┌─ EXTRAIT DU TEXTE

Kevin Spacey lance un pavé dans la mare

4 Septembre 2013


La série House of Cards, diffusée sur Canal + depuis peu, a été créée par Netflix, un site de streaming américain. Les 10 épisodes qui la composent ont été mis à la disposition des internautes simultanément, une première dans l’industrie des séries TV. L’acteur principal, Kevin Spacey est revenu sur les bienfaits de ce modèle.


Le 1er février 2013, Netflix, géant du streaming vidéo dans de nombreux pays, diffuse sur son site internet sa première série originale : House of Cards. La série, remake d’une série homonyme britannique raconte l’histoire de Frank Underwood (Kevin Spacey), un homme politique de Washington. Ayant aidé le Président à être élu, il avait été convenu qu’il soit nommé secrétaire d’État. Mais un autre lui est préféré et Frank, aidé de sa femme Claire (Robin Wright), activiste environnementale, décide de tout faire pour se venger de ceux qui l’ont trahi. Pour cela, il jette son dévolu sur Peter Russo (Corey Stoll), jeune loup manipulable et sur Zoe Barnes (Kate Mara), journaliste.

└─
┌─ DONNÉES FOURNIES

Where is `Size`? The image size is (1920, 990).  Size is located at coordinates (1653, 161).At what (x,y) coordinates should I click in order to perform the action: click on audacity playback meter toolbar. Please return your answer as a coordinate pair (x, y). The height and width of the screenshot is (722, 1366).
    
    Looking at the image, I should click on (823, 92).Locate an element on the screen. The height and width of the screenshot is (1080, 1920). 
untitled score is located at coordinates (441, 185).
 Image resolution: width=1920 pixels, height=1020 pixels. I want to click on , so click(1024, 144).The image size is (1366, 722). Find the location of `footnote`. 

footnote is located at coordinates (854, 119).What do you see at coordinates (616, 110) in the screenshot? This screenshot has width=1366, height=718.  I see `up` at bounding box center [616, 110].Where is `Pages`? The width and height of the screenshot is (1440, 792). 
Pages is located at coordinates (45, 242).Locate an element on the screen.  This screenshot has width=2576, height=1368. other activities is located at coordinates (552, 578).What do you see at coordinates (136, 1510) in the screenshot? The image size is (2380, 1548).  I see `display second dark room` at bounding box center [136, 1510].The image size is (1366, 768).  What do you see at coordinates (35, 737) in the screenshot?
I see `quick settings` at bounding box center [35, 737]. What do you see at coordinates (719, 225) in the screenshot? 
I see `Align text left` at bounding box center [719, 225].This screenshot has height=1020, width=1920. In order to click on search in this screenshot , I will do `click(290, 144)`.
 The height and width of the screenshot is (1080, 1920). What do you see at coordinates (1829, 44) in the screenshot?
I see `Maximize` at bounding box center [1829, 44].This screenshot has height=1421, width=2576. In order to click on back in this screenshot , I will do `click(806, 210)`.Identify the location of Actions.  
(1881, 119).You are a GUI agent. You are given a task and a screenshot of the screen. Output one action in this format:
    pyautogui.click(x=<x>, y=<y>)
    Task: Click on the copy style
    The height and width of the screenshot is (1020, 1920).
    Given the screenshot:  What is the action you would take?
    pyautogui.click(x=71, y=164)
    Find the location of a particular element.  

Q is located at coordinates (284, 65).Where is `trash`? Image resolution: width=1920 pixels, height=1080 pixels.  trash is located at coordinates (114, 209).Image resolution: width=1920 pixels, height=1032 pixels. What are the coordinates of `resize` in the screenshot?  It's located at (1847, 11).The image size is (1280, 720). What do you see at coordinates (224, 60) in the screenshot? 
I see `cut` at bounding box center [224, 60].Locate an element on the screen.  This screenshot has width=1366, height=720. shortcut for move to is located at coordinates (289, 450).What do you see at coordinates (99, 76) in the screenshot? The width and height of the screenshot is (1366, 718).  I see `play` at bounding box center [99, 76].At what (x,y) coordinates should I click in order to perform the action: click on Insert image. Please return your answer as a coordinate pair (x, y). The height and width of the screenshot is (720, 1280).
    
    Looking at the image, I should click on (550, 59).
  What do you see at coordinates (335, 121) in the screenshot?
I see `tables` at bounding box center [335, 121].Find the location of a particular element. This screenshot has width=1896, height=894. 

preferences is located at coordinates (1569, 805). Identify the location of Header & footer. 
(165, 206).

└─

- [TÂCHE COURTE 1] D'après l'article sur la série House of Cards, qui interprète Claire, et qui est ce personnage ?
- [TÂCHE COURTE 2] Poursuivez l'article sur la série House of Cards à partir de sa dernière phrase.

- [RÉPONSE ATTENDUE 1] Robin Wright interprète Claire, la femme de Frank Underwood, une activiste environnementale.

- [RÉPONSE ATTENDUE 2]
La série a été acclamée et a récolté de nombreuses nominations pour les Emmy Awards qui auront lieu fin septembre. Sur le plan audimatique, si Netflix n’a donné aucune précision quant au nombre de visionnages, le groupe s’est dit satisfait et a renouvelé la série pour une saison 2. À l’occasion du festival télévisuel international d’Édimbourg, Kevin Spacey est revenu sur le modèle de Netflix, la crise de l’industrie télévisuelle américaine et l’importance des nouveaux supports sur la consommation des biens culturels.

Faire confiance aux créateurs

Aux États-Unis, les séries obéissent à un modèle précis. Les chaines commandent une série de pilot, des épisodes inauguraux de séries. Les pilotes réalisés sont ensuite montrés à des panels de spectateurs. Selon leurs réactions et la foi des dirigeants de la chaine en ce que peut être la série, elle obtient une première commande de 13 épisodes. Si les 13 épisodes connaissent un succès d’audience, la chaine commande 9 épisodes supplémentaires.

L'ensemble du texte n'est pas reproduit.